快进到另起一个线程,用来真正执行任务的runMain方法:

  private def runMain(
      childArgs: Seq[String],
      childClasspath: Seq[String],
      sparkConf: SparkConf,
      childMainClass: String,
      verbose: Boolean): Unit = {
    if (verbose) {
      logInfo(s"Main class:\n$childMainClass")
      logInfo(s"Arguments:\n${childArgs.mkString("\n")}")
      // sysProps may contain sensitive information, so redact before printing
      logInfo(s"Spark config:\n${Utils.redact(sparkConf.getAll.toMap).mkString("\n")}")
      logInfo(s"Classpath elements:\n${childClasspath.mkString("\n")}")
      logInfo("\n")
    }
    // 从当前线程取ClassLoader(都继承了URLClassLoader),
    // DRIVER_USER_CLASS_PATH_FIRST 对应spark.driver.userClassPathFirst的选项
    // 默认是false,也就是只取 MutableURLClassLoader
    // 区别是ChildFirstURLClassLoader优先使用自己的URL
    val loader =
      if (sparkConf.get(DRIVER_USER_CLASS_PATH_FIRST)) {
        new ChildFirstURLClassLoader(new Array[URL](0),
          Thread.currentThread.getContextClassLoader)
      } else {
        new MutableURLClassLoader(new Array[URL](0),
          Thread.currentThread.getContextClassLoader)
      }
    Thread.currentThread.setContextClassLoader(loader)

    for (jar <- childClasspath) {
        // 加载jar包,优先加载本地,跳过远程和本地不存在的
      addJarToClasspath(jar, loader)
    }

    var mainClass: Class[_] = null

    try {
        // 返回任务的MainClass
      mainClass = Utils.classForName(childMainClass)
    } catch {
      case e: ClassNotFoundException =>
        //... 省略一些日志打印
    }

    // 判断是否可以转换为SparkApplication
    val app: SparkApplication = if (classOf[SparkApplication].isAssignableFrom(mainClass)) {
      mainClass.newInstance().asInstanceOf[SparkApplication]
    } else {
      // ... SPARK-4170  补丁,关于 scala.App trait 的判断,带有scala.App trait 可能工作不正常
    }

    // 递归获取错误信息
    @tailrec
    def findCause(t: Throwable): Throwable = t match {
     // ...
    }

    try {
        // 这下终于到了启动app了
      app.start(childArgs.toArray, sparkConf)
    } catch {
      case t: Throwable =>
        throw findCause(t)
    }
  }

start 其实只是Spark程序的一个trait

/**
 * Entry point for a Spark application.
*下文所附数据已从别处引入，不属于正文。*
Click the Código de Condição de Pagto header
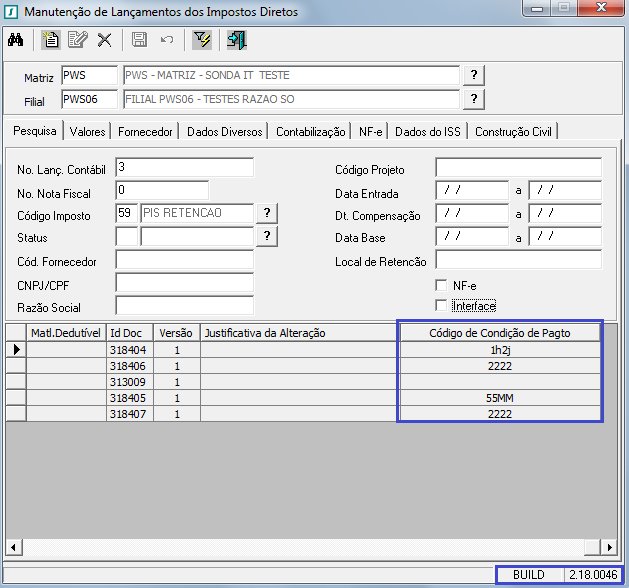This screenshot has width=629, height=588. pyautogui.click(x=499, y=333)
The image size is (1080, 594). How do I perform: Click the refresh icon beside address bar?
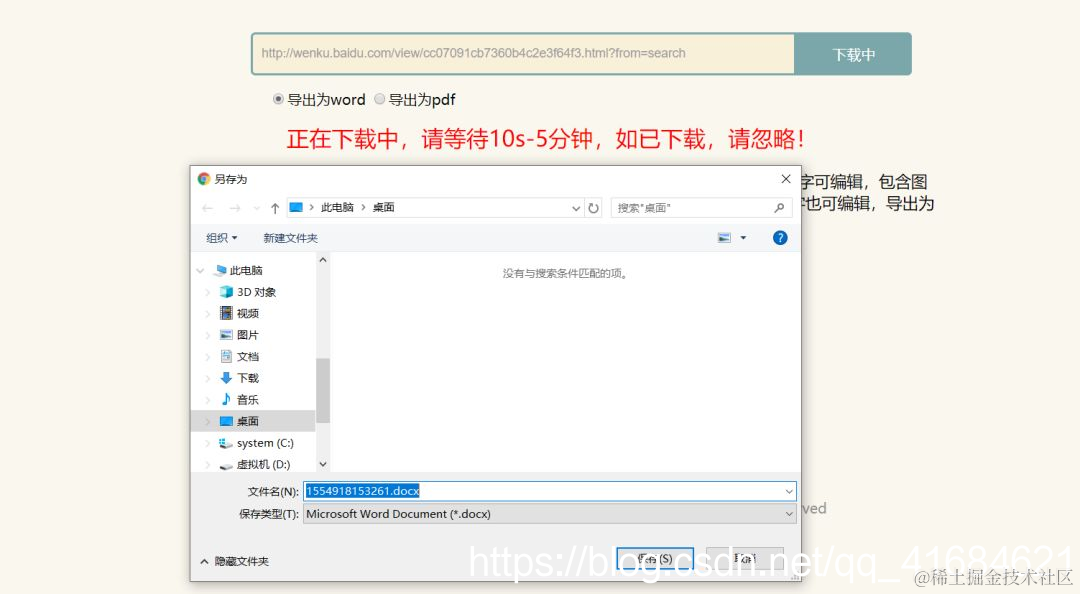point(594,207)
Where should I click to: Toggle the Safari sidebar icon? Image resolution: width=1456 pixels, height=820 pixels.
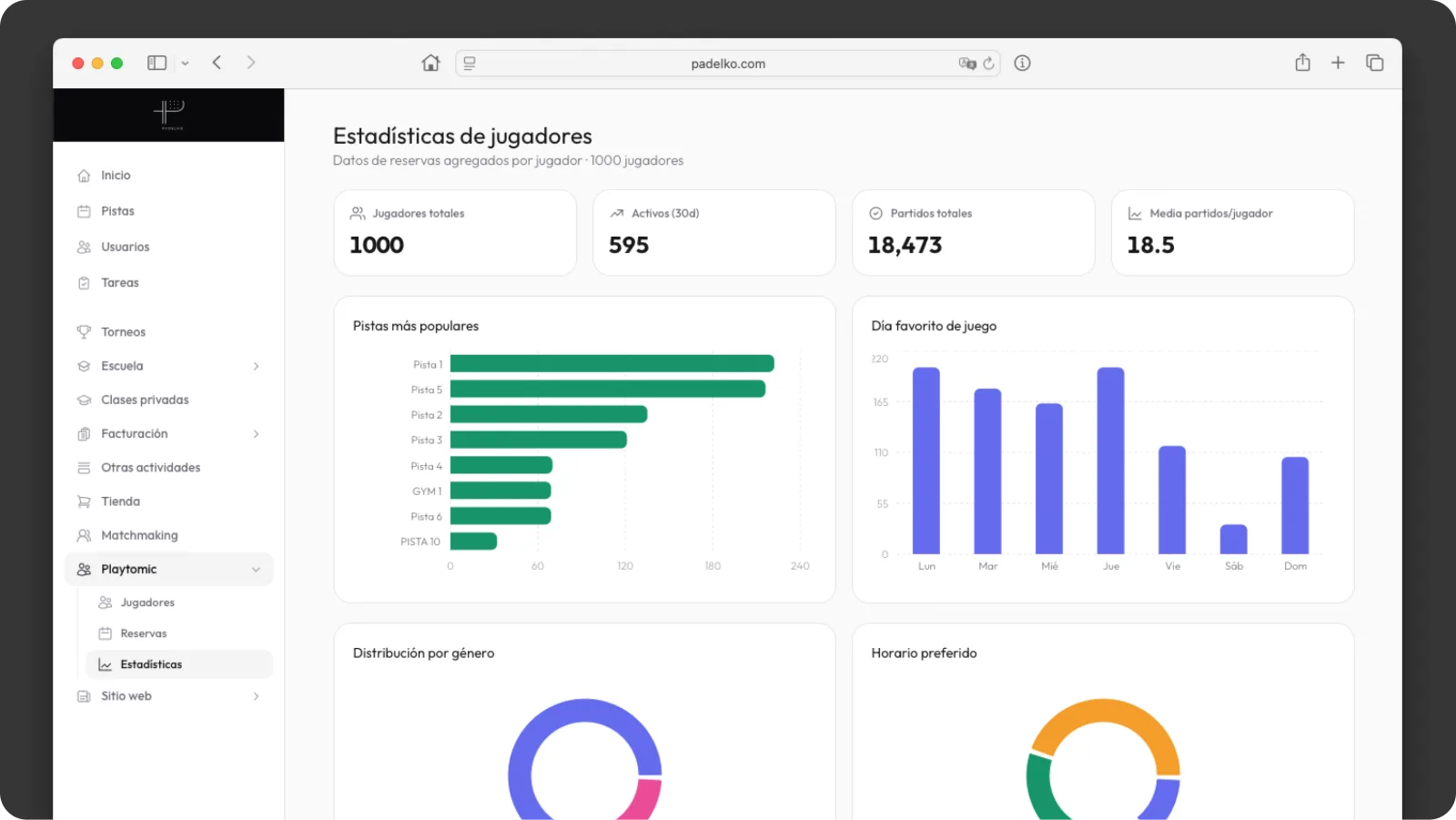click(x=157, y=63)
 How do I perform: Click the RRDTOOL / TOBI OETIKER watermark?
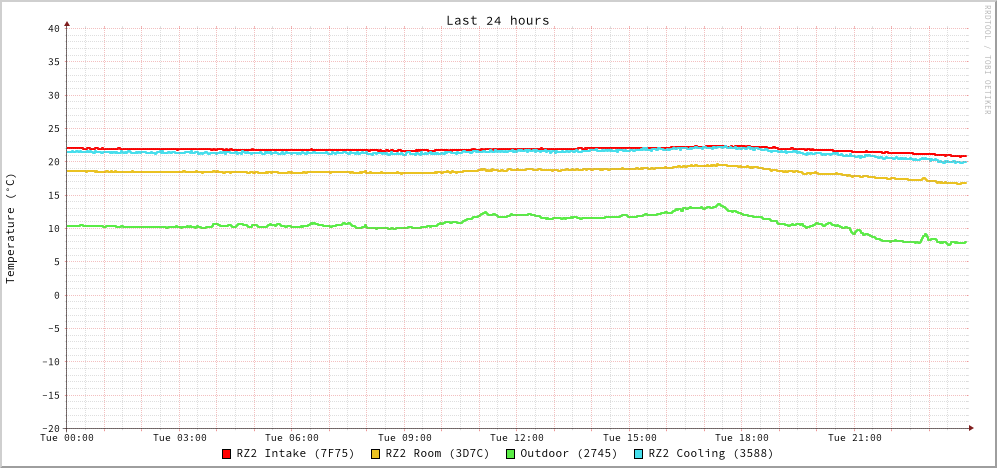987,60
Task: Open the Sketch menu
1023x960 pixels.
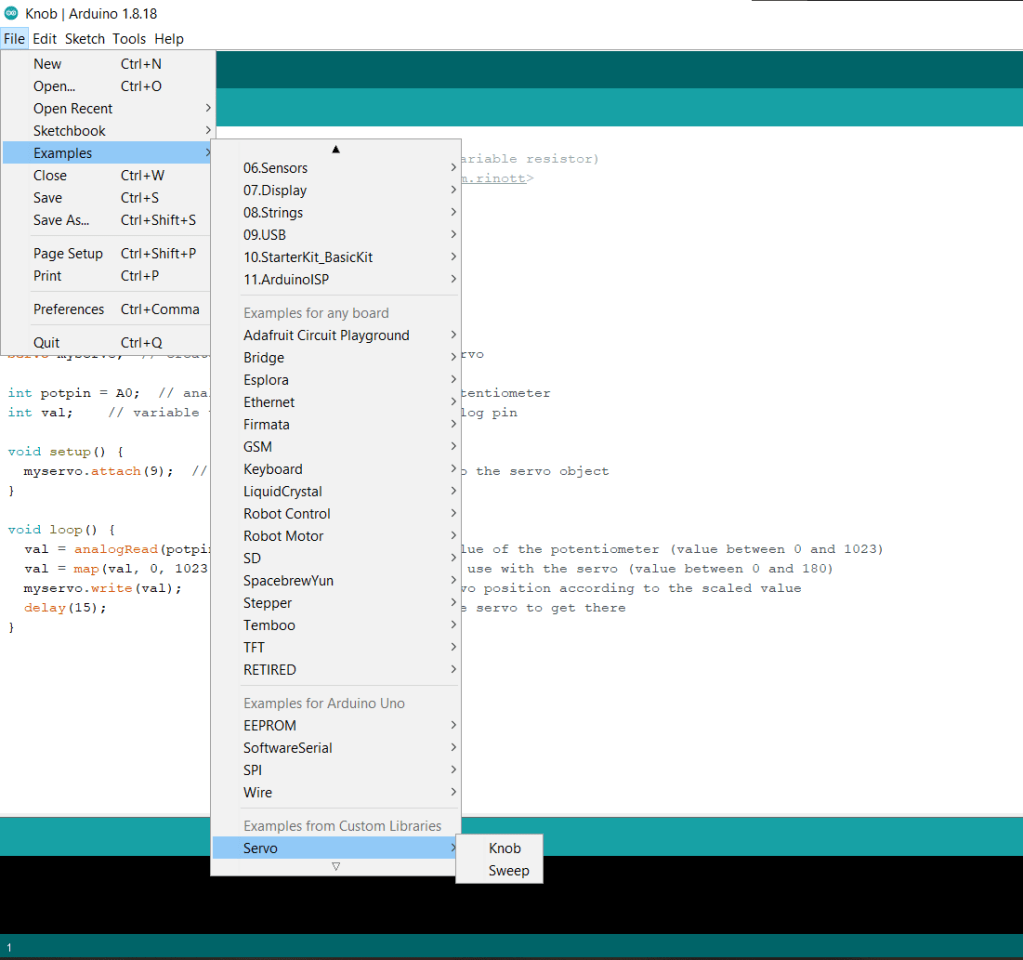Action: (85, 39)
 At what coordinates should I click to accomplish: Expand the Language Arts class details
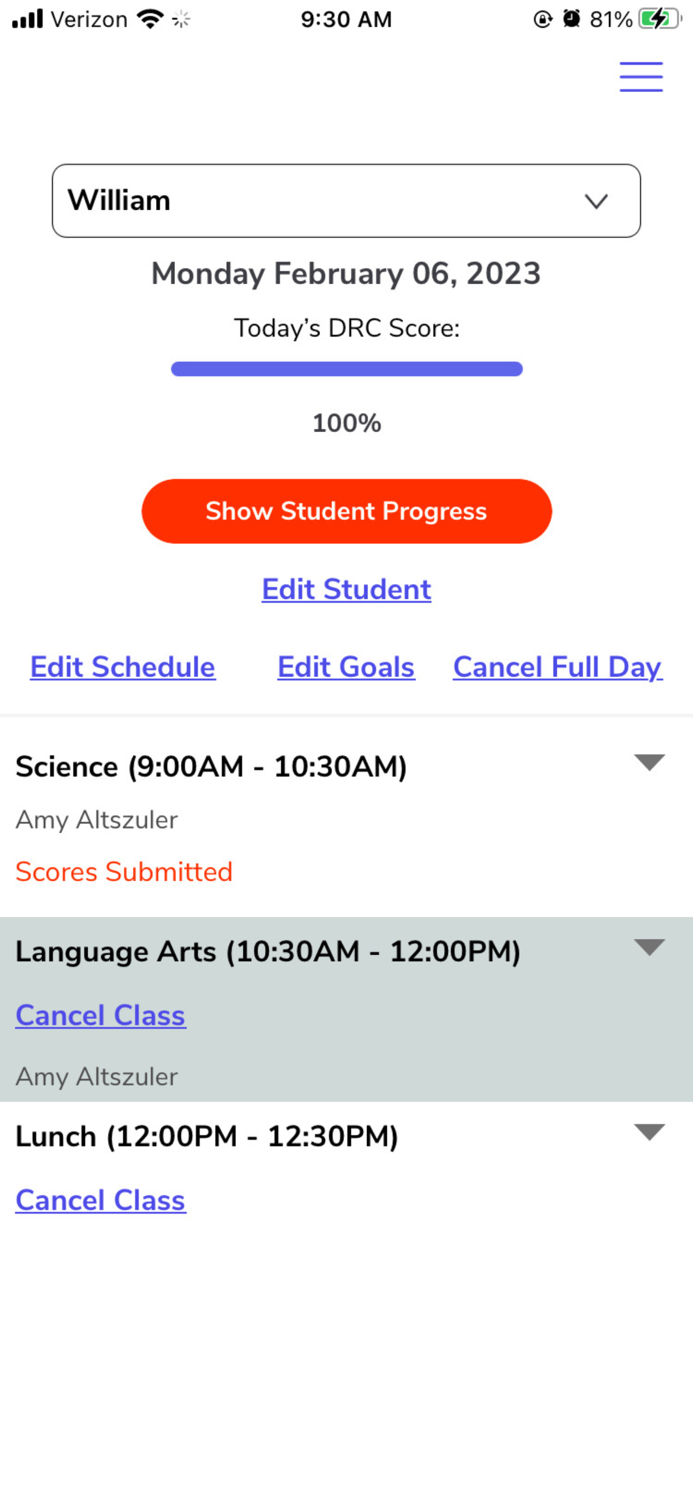click(x=649, y=946)
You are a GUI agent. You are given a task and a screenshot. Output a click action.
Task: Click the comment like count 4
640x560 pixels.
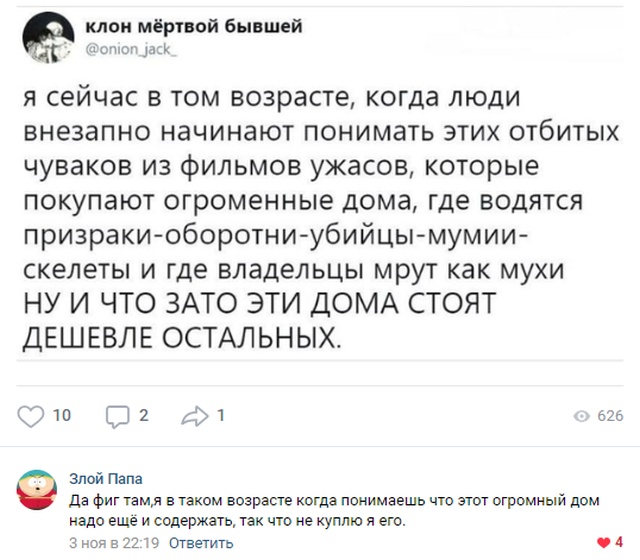pos(619,542)
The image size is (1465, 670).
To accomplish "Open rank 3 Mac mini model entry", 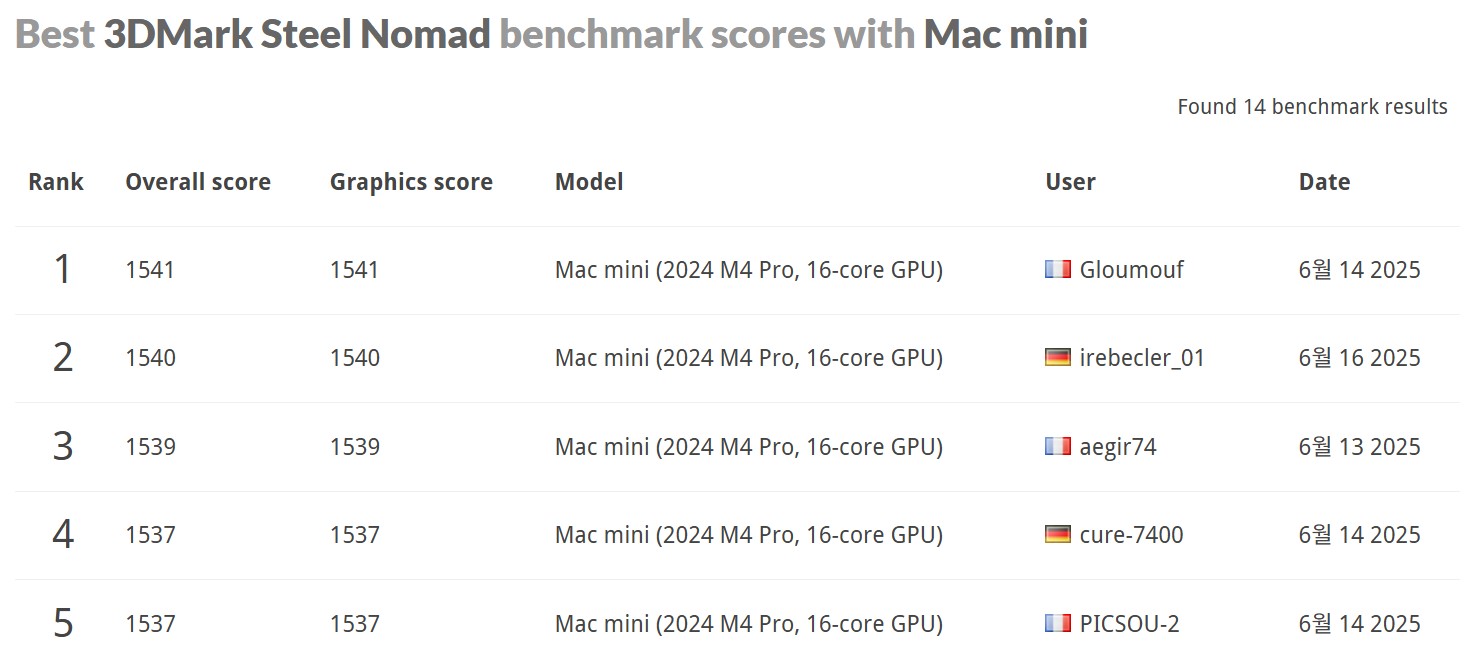I will pyautogui.click(x=749, y=447).
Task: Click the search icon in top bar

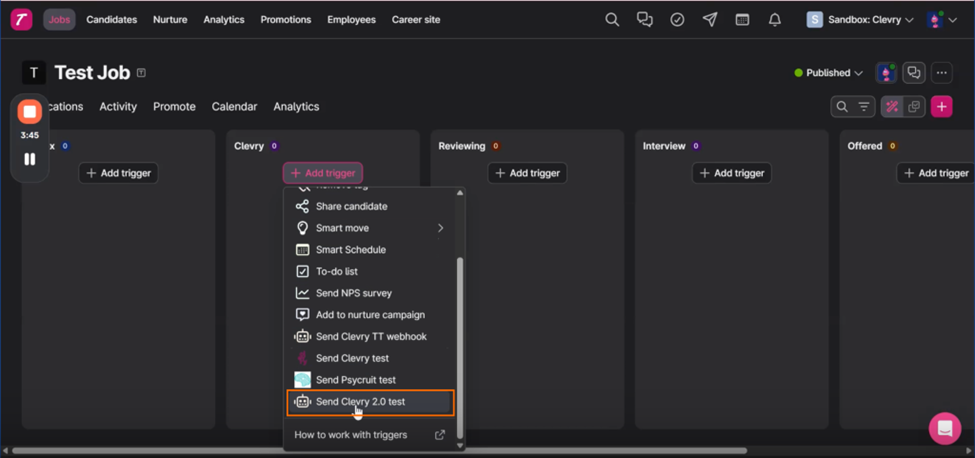Action: [612, 20]
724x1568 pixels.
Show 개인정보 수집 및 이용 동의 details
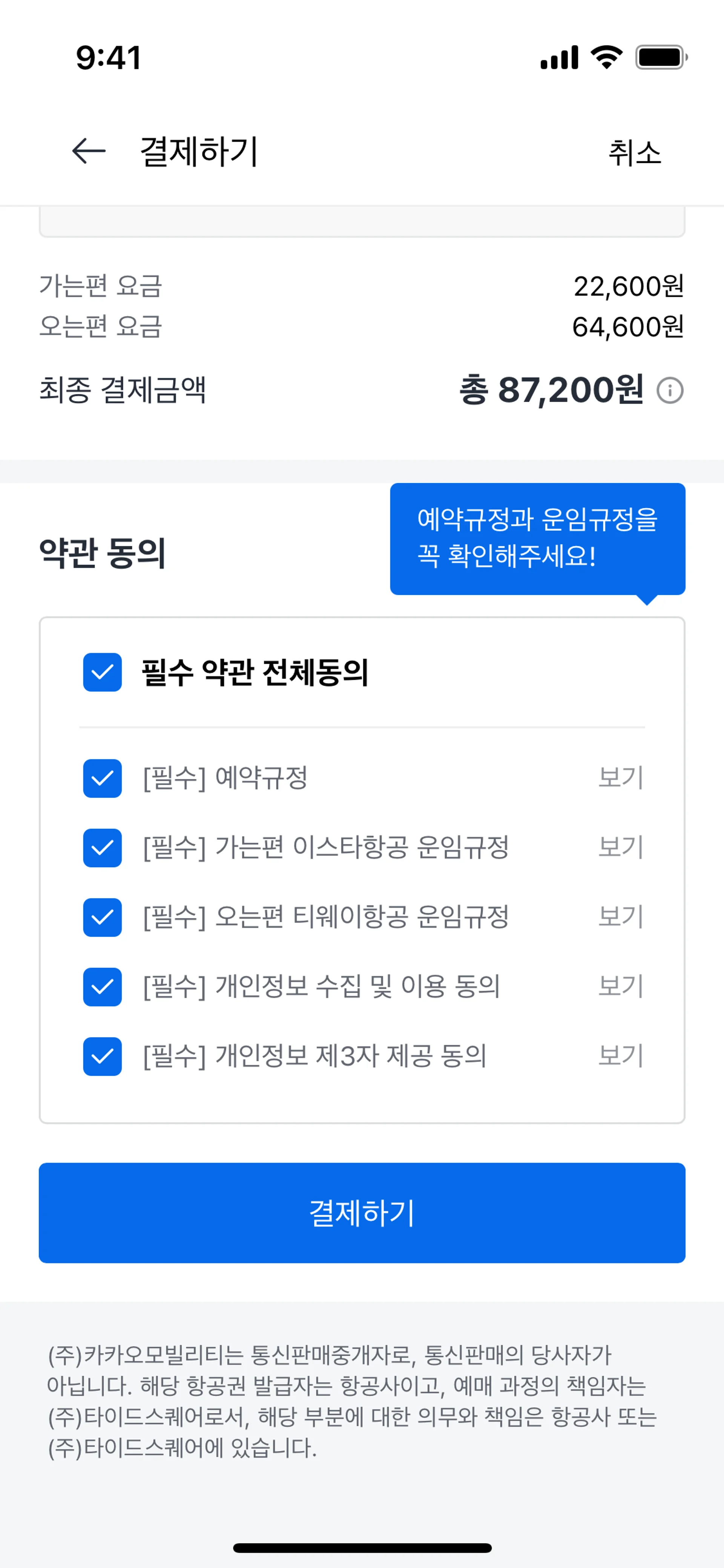point(621,986)
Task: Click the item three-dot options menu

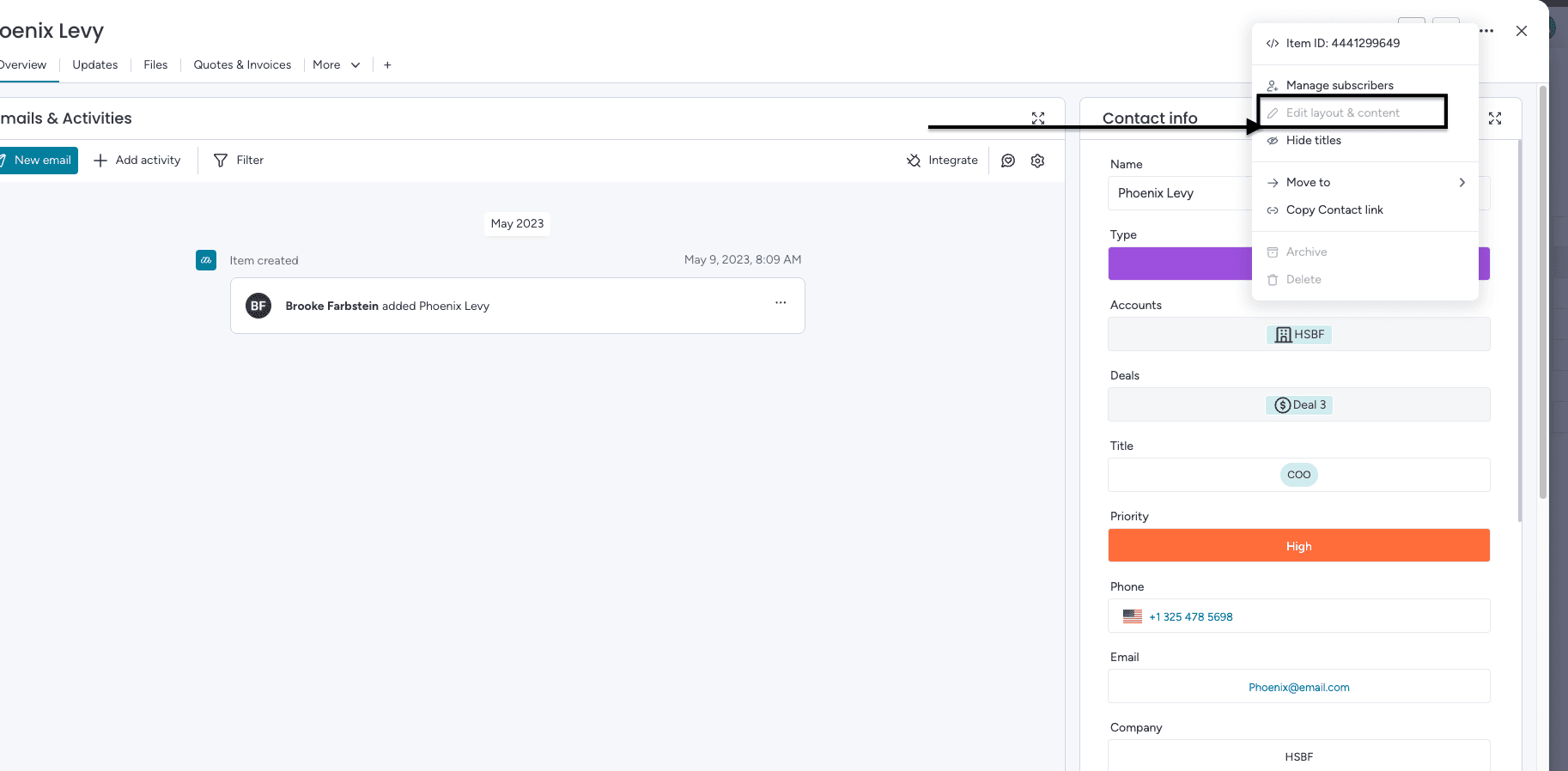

Implementations must provide a no-argument constructor.
 */
private[spark] trait SparkApplication {

  def start(args: Array[String], conf: SparkConf): Unit

}

trait有三种实现,分别是 ClientApp, RestSubmissionClientAppJavaMainApplication (TestSparkApplication 是测试用的):

avatar

所以spark-submit向集群提交的应用只要满足能被判断为这三者之一就可以了(其实看代码实现应该几乎所有类都满足), 三者中唯一稍有不同的是ClientApp,属于ClientEndpoint类,涉及创建客户端并向Master注册Driver,具体的实现等到了任务执行再展开吧。